● **Prompt**
In the data that follows, count each line holding the string "options"; answer with the number only.

Records excerpted from a collection:
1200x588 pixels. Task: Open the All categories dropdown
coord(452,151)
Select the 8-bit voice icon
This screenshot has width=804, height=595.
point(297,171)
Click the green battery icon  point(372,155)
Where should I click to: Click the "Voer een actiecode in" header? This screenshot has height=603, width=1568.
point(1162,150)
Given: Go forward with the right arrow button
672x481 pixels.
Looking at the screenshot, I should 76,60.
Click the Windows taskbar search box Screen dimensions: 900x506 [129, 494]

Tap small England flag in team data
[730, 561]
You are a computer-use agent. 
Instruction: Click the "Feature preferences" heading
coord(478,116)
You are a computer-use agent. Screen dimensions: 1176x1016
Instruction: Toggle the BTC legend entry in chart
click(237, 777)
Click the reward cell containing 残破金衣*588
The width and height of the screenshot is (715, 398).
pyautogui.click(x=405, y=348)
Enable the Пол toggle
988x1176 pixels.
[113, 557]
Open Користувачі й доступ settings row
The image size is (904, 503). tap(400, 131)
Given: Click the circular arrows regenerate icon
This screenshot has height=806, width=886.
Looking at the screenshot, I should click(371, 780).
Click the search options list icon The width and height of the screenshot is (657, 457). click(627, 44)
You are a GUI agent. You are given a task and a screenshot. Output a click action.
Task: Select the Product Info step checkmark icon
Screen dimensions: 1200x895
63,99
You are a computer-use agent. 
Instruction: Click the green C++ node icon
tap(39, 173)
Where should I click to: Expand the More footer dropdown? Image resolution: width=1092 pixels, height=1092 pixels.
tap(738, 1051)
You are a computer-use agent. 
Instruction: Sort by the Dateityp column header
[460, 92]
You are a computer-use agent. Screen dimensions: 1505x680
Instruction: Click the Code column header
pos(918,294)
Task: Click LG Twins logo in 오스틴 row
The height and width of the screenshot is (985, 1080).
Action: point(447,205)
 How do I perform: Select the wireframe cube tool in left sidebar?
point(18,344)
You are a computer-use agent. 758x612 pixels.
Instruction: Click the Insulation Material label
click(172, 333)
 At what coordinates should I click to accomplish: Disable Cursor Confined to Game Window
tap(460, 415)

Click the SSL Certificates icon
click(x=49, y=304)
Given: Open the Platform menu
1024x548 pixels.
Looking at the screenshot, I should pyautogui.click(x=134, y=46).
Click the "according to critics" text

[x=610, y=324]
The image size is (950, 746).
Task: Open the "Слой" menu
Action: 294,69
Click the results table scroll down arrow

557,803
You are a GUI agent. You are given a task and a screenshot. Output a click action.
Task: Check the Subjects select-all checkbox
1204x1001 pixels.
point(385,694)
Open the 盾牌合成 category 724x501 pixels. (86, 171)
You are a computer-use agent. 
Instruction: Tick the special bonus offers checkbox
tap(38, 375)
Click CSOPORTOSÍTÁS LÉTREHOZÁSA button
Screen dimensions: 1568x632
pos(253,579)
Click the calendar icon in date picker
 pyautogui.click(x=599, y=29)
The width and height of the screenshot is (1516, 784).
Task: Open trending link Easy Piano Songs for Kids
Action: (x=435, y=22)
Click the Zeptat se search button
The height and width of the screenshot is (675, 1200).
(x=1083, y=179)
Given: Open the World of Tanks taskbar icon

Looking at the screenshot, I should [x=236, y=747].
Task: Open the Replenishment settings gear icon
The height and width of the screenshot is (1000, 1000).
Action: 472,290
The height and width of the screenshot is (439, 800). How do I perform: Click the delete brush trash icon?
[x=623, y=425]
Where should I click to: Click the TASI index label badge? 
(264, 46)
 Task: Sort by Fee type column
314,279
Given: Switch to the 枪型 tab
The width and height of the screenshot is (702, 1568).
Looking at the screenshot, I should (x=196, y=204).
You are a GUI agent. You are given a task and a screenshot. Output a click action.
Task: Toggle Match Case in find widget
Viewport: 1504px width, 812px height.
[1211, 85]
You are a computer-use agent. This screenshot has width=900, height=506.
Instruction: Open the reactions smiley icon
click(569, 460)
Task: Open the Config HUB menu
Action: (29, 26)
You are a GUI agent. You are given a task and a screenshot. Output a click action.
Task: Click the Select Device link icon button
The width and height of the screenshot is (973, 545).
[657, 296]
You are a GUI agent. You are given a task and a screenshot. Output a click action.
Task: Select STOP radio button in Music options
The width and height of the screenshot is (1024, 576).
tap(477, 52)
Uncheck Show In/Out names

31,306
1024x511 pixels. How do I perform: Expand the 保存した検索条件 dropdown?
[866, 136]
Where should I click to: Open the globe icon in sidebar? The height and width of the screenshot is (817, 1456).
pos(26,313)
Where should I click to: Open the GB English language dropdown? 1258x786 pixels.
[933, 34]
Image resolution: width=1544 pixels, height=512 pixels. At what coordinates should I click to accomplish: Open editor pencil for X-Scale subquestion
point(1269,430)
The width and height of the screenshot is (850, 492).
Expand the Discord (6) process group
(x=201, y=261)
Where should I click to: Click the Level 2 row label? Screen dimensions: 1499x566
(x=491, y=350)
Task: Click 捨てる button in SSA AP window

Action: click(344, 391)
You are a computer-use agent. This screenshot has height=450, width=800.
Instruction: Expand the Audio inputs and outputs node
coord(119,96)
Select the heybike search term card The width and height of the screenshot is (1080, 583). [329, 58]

● **Task result**
2